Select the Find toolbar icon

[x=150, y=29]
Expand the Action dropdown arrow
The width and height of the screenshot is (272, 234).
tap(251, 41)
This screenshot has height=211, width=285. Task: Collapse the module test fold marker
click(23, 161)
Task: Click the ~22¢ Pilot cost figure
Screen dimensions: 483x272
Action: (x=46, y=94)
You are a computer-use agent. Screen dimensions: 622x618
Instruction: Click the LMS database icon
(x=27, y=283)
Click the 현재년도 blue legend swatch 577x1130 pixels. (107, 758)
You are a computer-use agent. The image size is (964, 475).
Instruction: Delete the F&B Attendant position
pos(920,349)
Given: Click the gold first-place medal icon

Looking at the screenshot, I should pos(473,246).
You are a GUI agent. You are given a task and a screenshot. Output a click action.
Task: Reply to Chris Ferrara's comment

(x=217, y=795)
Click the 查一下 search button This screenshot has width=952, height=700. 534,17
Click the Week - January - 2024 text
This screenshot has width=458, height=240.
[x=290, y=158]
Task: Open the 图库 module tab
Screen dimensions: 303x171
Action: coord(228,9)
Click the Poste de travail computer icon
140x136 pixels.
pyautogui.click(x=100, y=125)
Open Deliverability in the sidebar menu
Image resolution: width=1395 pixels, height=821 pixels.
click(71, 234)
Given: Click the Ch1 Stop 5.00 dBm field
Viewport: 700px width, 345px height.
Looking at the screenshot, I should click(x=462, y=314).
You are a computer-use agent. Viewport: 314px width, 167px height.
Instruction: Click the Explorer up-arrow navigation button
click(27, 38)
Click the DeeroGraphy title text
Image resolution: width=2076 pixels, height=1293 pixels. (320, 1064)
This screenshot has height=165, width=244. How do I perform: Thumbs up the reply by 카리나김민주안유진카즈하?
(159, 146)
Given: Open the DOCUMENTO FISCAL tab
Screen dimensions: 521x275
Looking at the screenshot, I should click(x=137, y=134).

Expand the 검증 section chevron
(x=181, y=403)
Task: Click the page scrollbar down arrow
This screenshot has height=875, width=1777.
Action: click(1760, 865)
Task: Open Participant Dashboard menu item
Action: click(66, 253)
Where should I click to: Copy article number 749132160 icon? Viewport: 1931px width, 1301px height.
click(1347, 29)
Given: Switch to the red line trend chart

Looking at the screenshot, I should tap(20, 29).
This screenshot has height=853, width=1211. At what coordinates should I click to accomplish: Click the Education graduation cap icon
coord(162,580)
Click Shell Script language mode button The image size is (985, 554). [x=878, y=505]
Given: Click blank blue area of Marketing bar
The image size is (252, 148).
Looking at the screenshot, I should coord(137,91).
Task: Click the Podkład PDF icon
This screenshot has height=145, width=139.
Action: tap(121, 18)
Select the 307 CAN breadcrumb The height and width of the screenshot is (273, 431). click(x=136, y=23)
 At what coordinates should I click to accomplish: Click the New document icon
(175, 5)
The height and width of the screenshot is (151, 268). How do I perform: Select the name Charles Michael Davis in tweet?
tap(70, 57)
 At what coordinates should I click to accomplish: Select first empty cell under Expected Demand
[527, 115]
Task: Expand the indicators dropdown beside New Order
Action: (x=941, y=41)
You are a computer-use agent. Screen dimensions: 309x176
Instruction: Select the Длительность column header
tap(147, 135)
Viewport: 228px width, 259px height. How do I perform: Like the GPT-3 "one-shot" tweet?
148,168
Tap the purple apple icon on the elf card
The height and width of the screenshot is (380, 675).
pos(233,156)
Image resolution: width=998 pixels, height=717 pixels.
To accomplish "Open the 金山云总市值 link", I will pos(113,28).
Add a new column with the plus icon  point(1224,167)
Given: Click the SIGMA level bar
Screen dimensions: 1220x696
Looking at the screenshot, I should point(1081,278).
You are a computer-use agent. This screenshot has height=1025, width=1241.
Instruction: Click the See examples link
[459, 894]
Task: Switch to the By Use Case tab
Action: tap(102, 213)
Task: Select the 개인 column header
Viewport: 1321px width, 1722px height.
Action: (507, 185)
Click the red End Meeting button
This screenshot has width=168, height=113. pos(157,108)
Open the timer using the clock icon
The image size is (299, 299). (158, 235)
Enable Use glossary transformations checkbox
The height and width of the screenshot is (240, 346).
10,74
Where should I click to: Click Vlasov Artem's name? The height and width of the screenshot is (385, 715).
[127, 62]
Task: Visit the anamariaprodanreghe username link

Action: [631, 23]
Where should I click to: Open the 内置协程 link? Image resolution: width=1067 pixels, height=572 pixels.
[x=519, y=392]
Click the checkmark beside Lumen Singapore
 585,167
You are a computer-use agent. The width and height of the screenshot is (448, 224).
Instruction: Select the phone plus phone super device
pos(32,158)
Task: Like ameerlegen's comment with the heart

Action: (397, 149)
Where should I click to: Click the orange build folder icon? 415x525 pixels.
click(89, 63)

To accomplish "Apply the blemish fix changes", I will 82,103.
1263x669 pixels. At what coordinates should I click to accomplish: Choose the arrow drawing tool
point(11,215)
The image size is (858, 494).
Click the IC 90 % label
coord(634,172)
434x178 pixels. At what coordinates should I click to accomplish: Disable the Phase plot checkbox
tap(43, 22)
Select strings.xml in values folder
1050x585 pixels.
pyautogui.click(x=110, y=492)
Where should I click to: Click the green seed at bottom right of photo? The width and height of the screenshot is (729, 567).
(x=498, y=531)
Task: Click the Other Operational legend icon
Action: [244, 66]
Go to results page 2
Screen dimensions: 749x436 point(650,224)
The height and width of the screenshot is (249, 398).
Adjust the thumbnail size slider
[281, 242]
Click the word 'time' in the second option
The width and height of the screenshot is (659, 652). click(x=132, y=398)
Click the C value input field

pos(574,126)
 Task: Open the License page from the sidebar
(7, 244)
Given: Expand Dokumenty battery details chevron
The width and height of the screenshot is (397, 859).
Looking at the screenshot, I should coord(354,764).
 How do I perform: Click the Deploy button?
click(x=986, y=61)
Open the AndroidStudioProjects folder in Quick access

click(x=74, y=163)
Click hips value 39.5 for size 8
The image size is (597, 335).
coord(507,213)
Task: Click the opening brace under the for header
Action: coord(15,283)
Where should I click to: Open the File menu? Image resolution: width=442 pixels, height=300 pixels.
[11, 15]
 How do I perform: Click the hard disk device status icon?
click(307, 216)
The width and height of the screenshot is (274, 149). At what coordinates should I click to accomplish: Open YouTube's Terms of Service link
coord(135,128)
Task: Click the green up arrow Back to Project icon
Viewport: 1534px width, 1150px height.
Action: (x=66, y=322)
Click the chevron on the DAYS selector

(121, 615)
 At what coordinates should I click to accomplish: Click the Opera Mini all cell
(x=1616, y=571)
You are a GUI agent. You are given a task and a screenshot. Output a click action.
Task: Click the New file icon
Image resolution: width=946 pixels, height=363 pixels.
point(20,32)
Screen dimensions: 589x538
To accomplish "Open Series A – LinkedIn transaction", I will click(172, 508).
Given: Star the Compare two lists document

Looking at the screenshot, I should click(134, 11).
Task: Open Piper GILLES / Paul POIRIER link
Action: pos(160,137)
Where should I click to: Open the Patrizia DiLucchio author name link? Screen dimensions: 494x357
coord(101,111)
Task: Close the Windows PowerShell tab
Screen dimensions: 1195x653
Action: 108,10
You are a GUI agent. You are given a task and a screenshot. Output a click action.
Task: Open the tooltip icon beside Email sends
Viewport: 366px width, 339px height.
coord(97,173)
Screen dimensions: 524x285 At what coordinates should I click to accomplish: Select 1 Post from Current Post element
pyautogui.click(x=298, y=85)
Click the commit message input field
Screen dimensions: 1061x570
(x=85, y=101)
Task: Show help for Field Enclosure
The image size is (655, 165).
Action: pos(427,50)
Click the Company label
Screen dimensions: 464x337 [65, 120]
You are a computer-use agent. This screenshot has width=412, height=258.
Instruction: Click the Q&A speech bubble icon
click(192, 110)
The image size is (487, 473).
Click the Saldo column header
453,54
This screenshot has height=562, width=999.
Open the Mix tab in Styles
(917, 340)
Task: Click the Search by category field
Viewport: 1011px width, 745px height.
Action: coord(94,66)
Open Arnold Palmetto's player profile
####################
#### Goal of the exercise
Copy out the data above verbatim, from the line containing "You are a computer-use agent. The width" through the line containing "pyautogui.click(x=110, y=492)".

#### Result of the exercise
You are a computer-use agent. The width and height of the screenshot is (448, 224).
Instruction: Select the phone plus phone super device
pos(32,158)
Task: Like ameerlegen's comment with the heart

Action: (397, 149)
Where should I click to: Click the orange build folder icon? 415x525 pixels.
click(89, 63)

To accomplish "Apply the blemish fix changes", I will 82,103.
1263x669 pixels. At what coordinates should I click to accomplish: Choose the arrow drawing tool
point(11,215)
The image size is (858, 494).
Click the IC 90 % label
coord(634,172)
434x178 pixels. At what coordinates should I click to accomplish: Disable the Phase plot checkbox
tap(43, 22)
Select strings.xml in values folder
1050x585 pixels.
pyautogui.click(x=110, y=492)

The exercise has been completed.